The other two Trustees, Daniel Reardon and Charlotte Johnson, were not removed by the Court. They will continue to run OBT subject to a future proceeding to determine whether and how a third trustee will be appointed to replace Trustee Lipschultz.

Takeaways for Private Foundation Trustees

Within the 103-page order, there are many important and broadly-applicable takeaways for trustees of private foundations.

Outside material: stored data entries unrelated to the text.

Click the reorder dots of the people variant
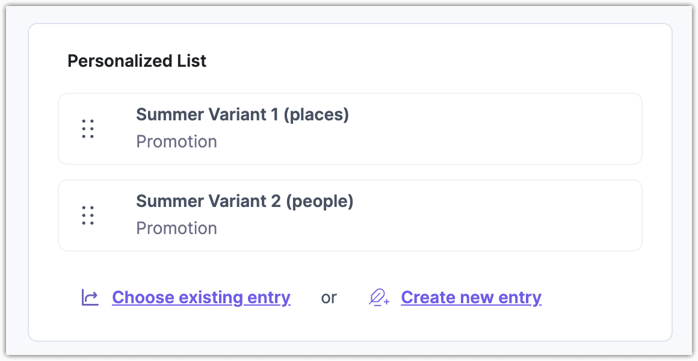Image resolution: width=698 pixels, height=361 pixels. pos(87,215)
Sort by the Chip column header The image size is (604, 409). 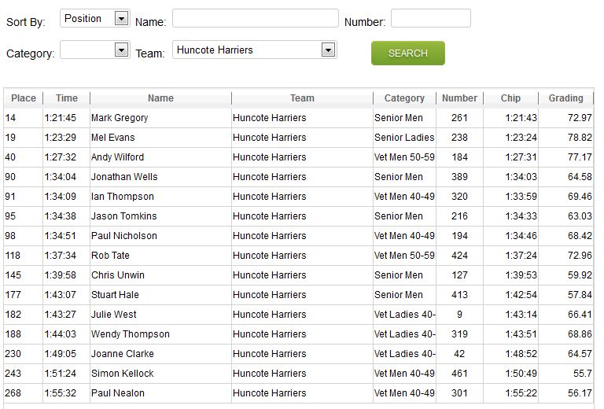click(x=510, y=98)
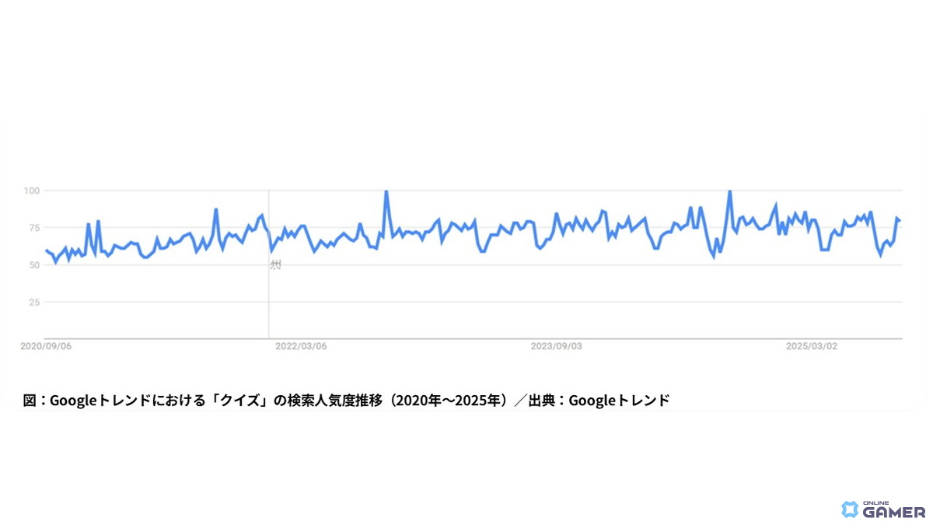
Task: Click the 2022/03/06 date label
Action: 301,346
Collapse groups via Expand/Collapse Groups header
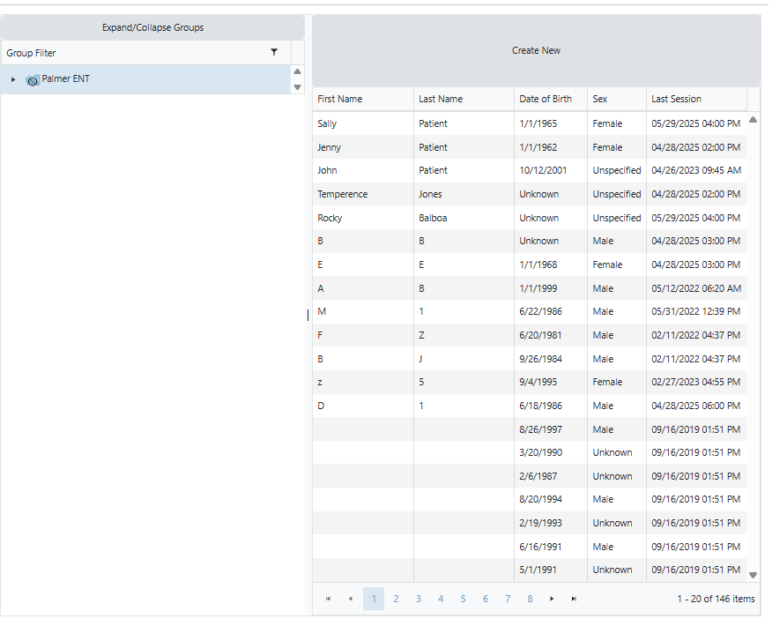The image size is (772, 626). pyautogui.click(x=152, y=27)
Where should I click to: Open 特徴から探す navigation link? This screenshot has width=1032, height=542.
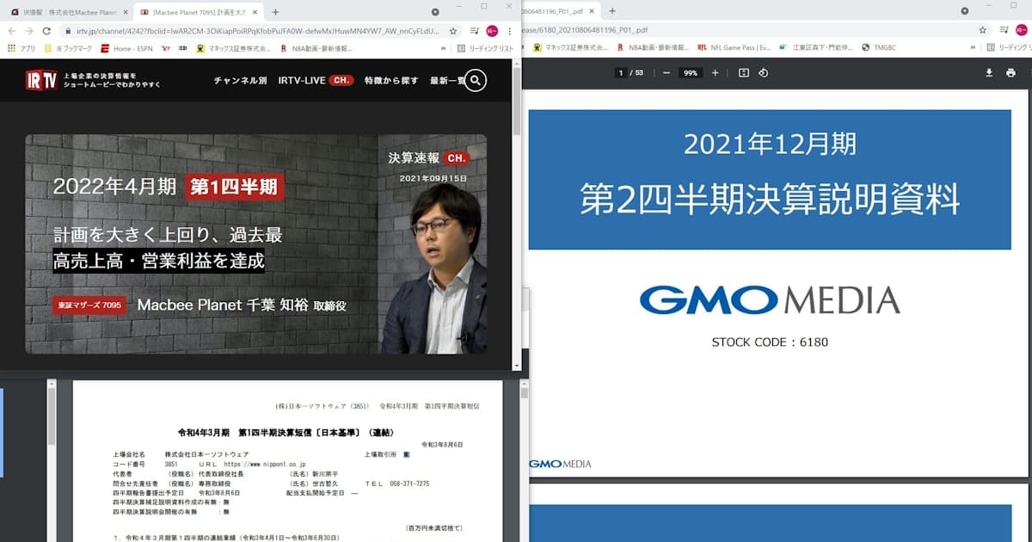(391, 81)
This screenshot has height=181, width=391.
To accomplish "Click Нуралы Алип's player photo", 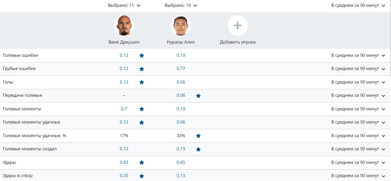I will click(x=181, y=26).
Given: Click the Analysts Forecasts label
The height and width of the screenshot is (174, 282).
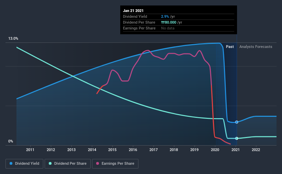Looking at the screenshot, I should pyautogui.click(x=256, y=47).
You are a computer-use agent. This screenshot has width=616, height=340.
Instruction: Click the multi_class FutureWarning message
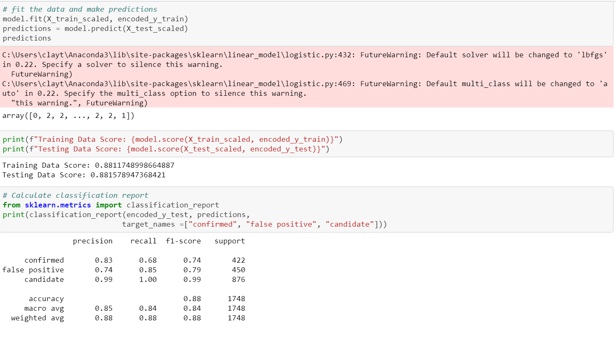(x=305, y=93)
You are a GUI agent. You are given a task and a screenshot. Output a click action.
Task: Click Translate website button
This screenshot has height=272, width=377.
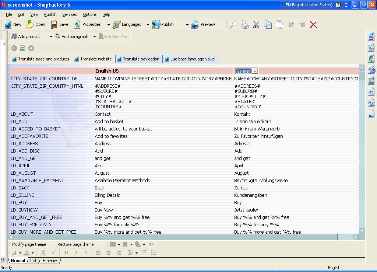point(93,59)
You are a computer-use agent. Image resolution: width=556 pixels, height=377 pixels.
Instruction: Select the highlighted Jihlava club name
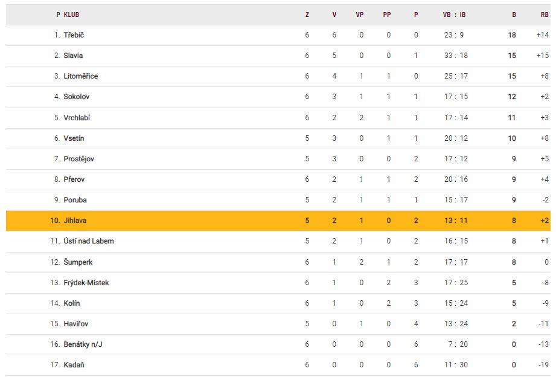tap(75, 221)
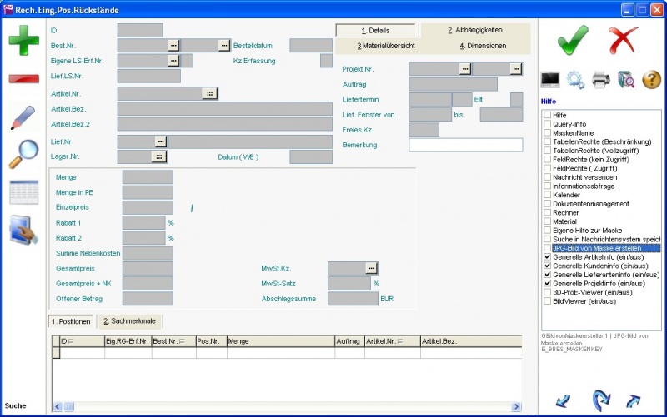Click the printer icon

click(601, 80)
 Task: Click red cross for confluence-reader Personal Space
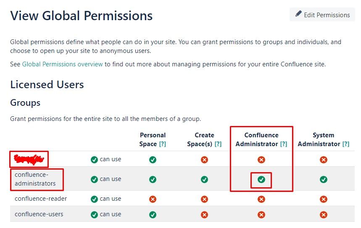click(x=153, y=199)
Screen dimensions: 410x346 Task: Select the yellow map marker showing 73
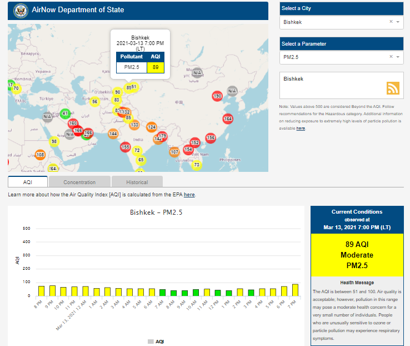[x=196, y=165]

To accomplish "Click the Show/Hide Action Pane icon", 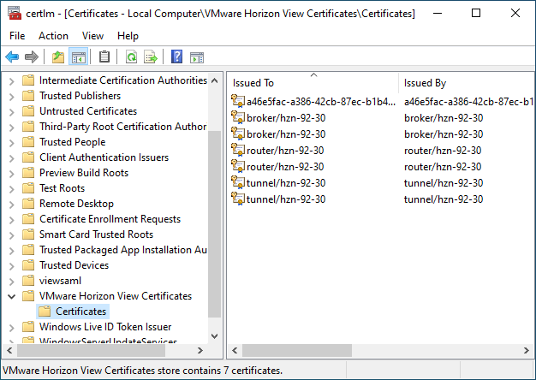I will pyautogui.click(x=197, y=57).
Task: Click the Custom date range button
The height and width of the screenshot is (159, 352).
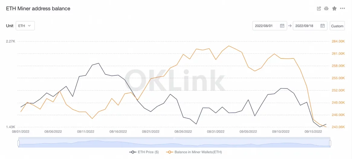Action: coord(337,26)
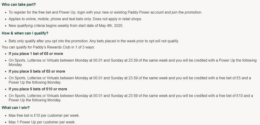Image resolution: width=260 pixels, height=125 pixels.
Task: Click the 'What can I win?' heading
Action: (x=16, y=107)
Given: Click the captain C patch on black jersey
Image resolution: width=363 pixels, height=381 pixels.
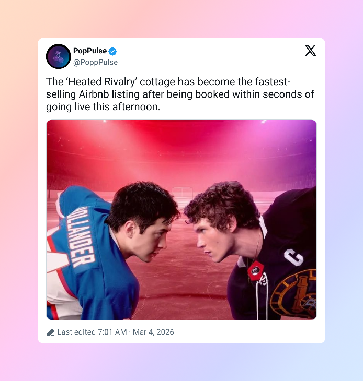Looking at the screenshot, I should tap(294, 257).
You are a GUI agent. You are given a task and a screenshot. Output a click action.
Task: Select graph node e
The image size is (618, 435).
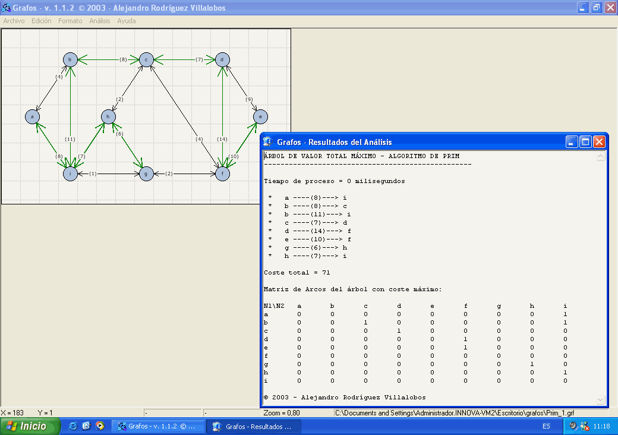tap(260, 117)
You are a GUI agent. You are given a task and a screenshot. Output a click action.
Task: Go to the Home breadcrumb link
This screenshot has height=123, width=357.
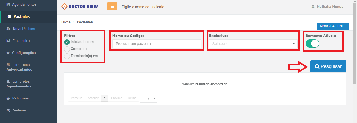pos(66,22)
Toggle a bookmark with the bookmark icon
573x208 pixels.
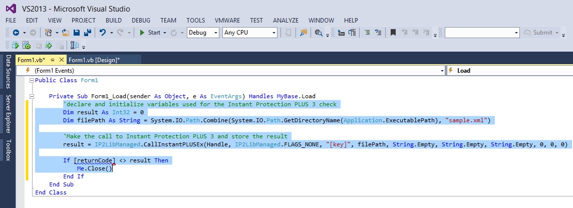(x=393, y=33)

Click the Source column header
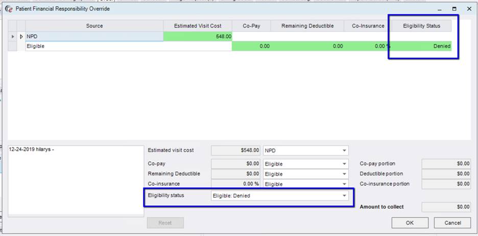pos(94,26)
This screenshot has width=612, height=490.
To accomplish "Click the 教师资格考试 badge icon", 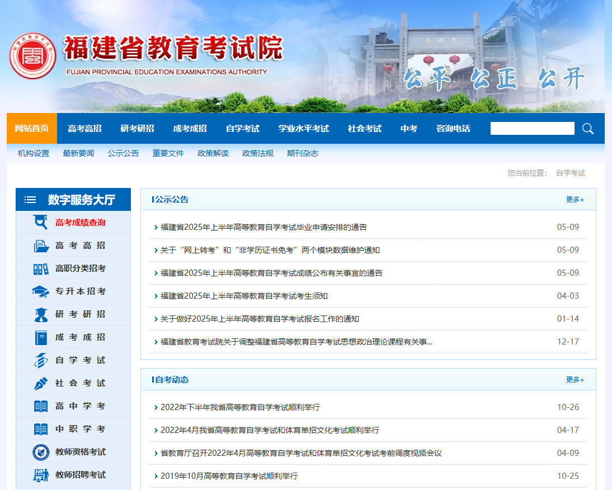I will point(41,452).
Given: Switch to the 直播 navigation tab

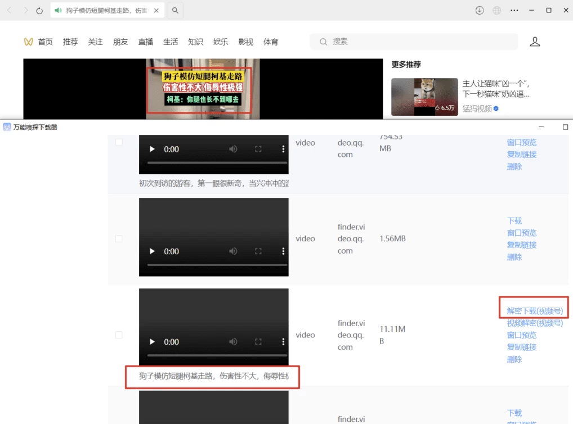Looking at the screenshot, I should (x=146, y=42).
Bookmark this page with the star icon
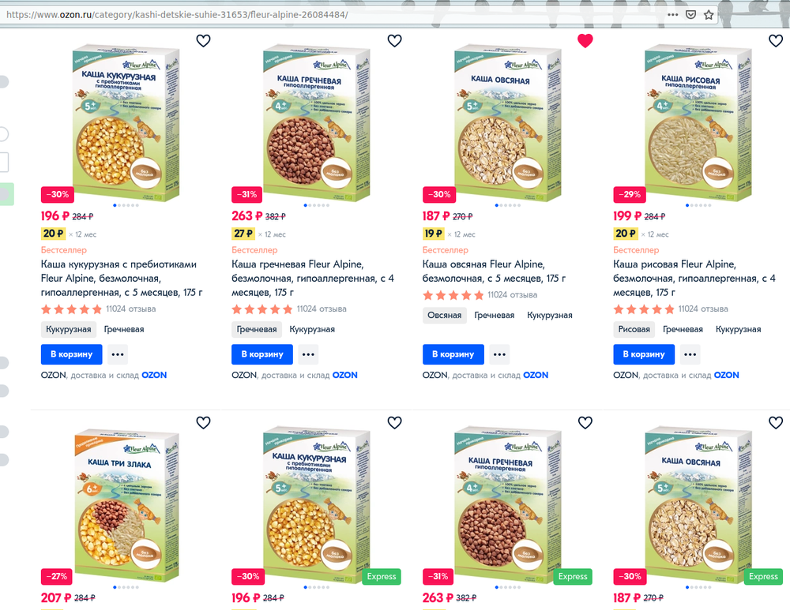 coord(709,14)
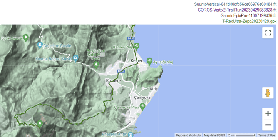The width and height of the screenshot is (278, 140).
Task: Select the Ay ışığı plaj marker
Action: click(149, 61)
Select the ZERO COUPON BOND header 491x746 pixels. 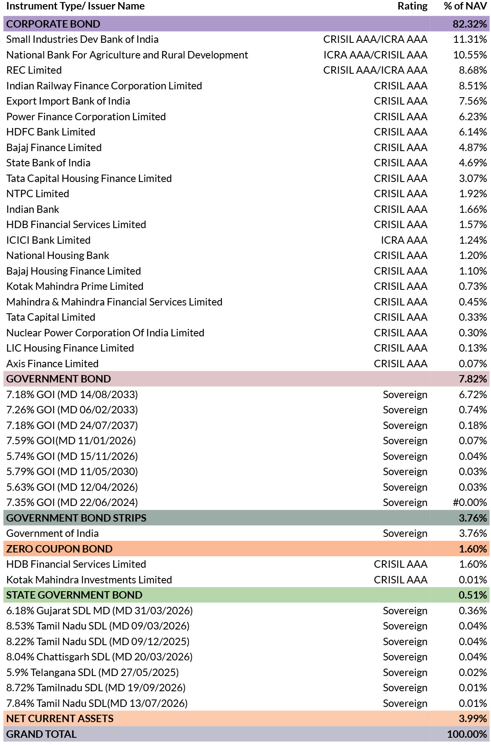tap(246, 549)
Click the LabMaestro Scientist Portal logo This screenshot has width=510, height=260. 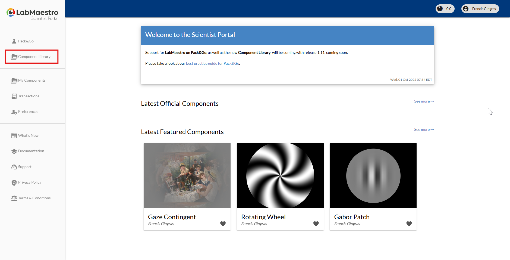[x=32, y=14]
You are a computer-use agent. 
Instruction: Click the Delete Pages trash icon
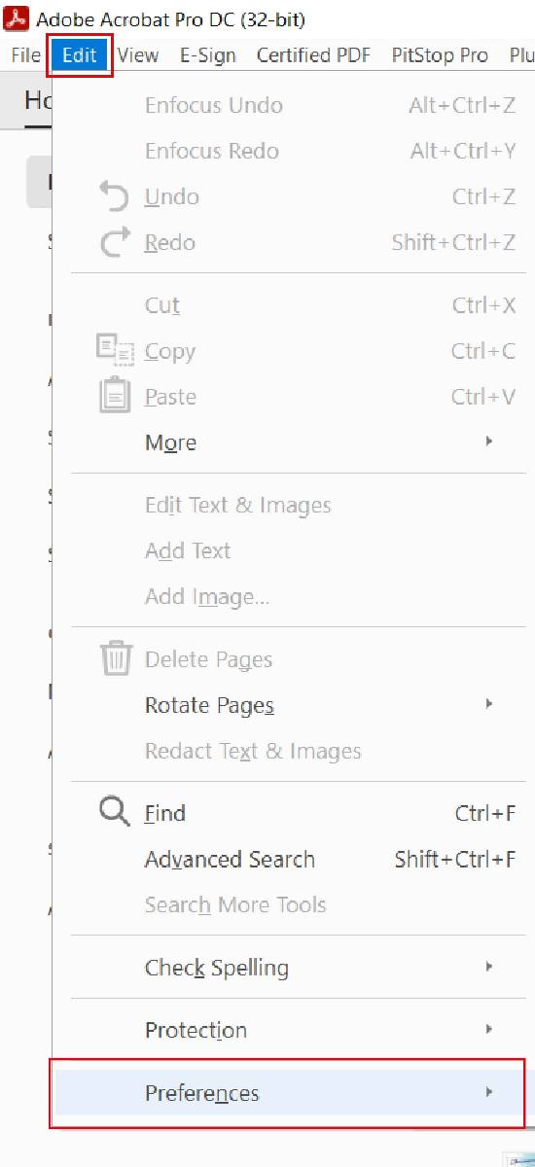[x=116, y=658]
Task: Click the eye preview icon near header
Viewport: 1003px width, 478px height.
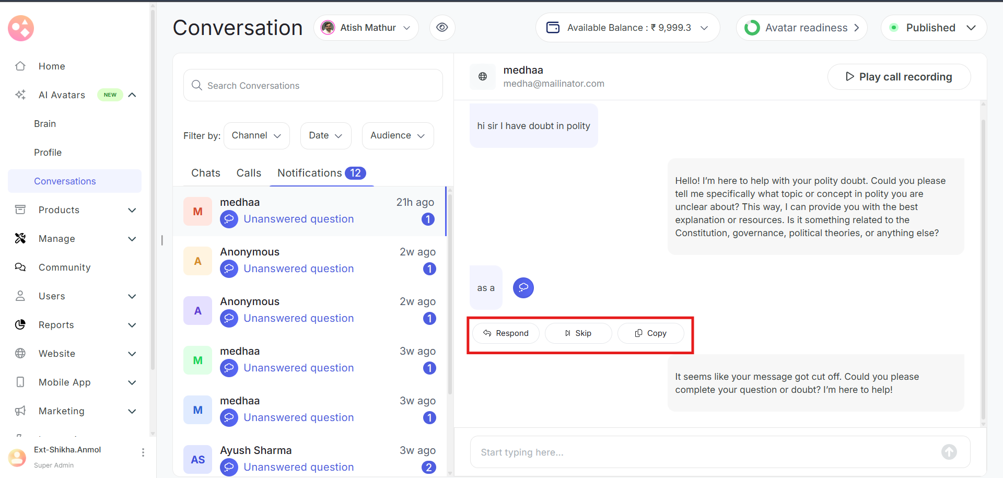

  • Have a good conflict-of-interest policy and follow it. The Court approved grants and other transactions where there were clearly financial and non-financial conflicts of interest by the Trustees. The Trustees followed a conflict-of-interest policy the Court felt was reasonable and documented their adherence to the policy, even if the policy did not require abstention from voting.
  • Seek out competitive bids and proposals for vendor services, including investment services. The Court criticized the Trustees for not bidding out the investment services provided by the Trustees to OBT.
  • Engage and rely on experts when making potentially controversial decisions like selling a significant asset of the Trust. The Court deferred to the Trustee’s controversial decision to sell a substantial amount of Bremer Bank stock amid a fight with Bremer Bank because the Trustees relied on legal and investment experts in concluding that the sale was necessary and reasonable for the benefit of OBT and its nonprofit beneficiaries, and undertaken pursuant to a commercially reasonable process.
  • Even minor use of the private foundation’s property for personal purposes by a Trustee is inexcusable. Trustees should never use the foundation’s equipment, email system, or staff for personal reasons. Not even a little bit.
  • Accidental use of foundation property or staff for private purposes should be rectified. If a private foundation trustee accidentally uses the foundation’s property or staff for personal purposes, the trustee should repay the private foundation for the value of the personal services, use of equipment, and all of the costs associated with the mistake. Repayment should put the foundation in the position it would have been absent the personal use.
  • Using grantmaking as a threat won’t be tolerated. Exercising one’s influence as a grantmaker by threatening grantees and acting without common and basic decency toward others in business transactions constitutes a breach of fiduciary duties and can result in the removal of a trustee.